▶ [Task description] Could you give back exactly the lines below from the one with "How do I perform: Click" through the one with "the Function dropdown", without a single picture?

▶ [Available records]
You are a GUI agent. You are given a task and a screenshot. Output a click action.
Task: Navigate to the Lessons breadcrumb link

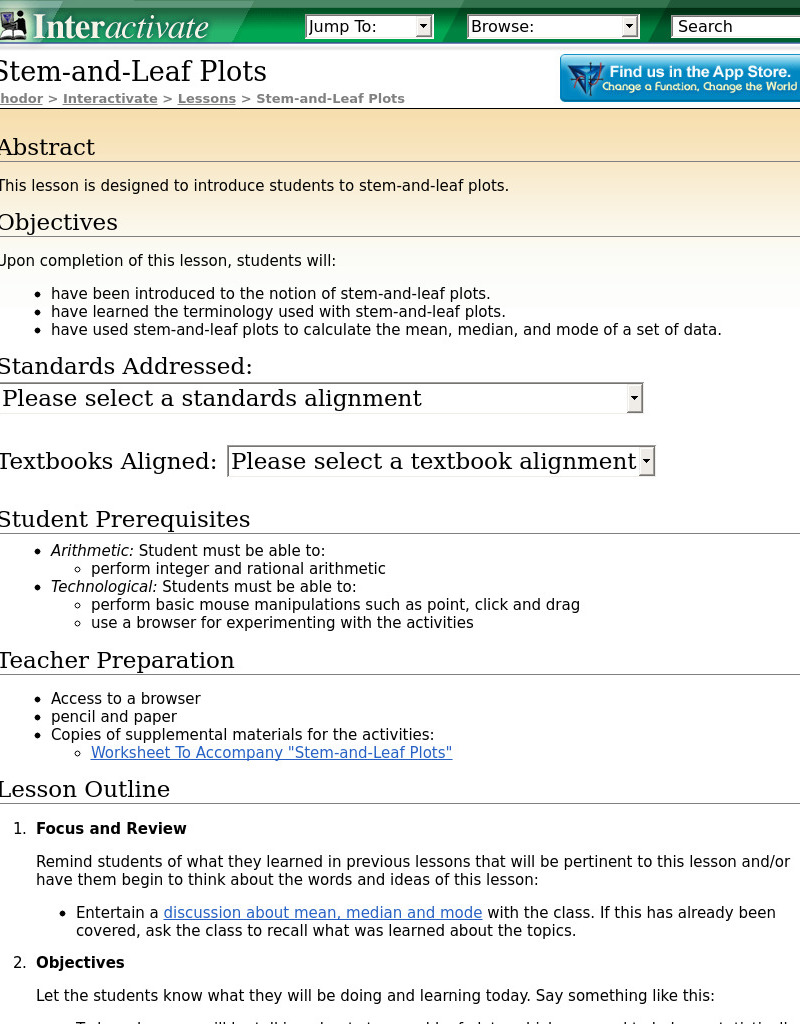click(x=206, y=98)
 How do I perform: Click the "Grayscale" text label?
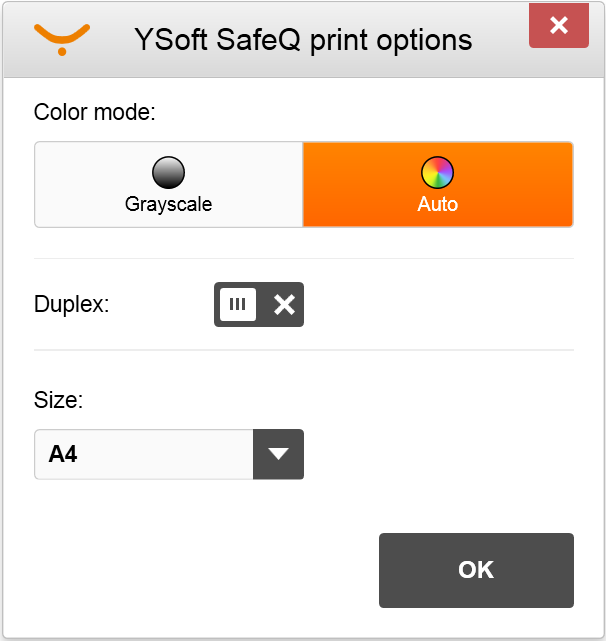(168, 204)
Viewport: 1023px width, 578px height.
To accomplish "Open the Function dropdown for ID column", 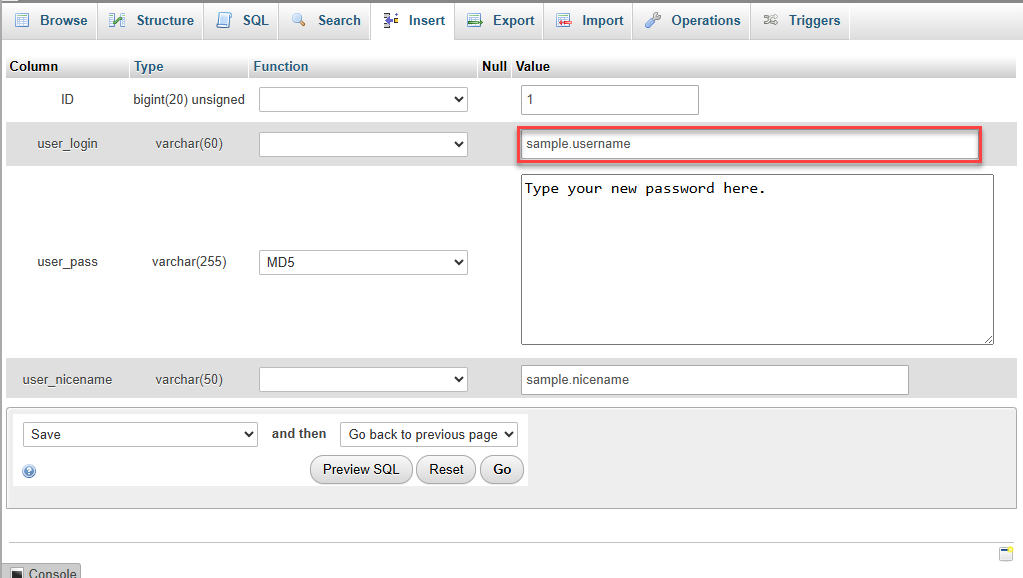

* * *

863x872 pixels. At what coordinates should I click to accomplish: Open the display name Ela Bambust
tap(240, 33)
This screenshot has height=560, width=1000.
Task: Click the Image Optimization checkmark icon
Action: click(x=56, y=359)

▶ [Your solution]
 How do I perform: Click the "Grayscale" text label?
(168, 204)
Viewport: 1023px width, 578px height.
To accomplish "Open the Function dropdown for ID column", 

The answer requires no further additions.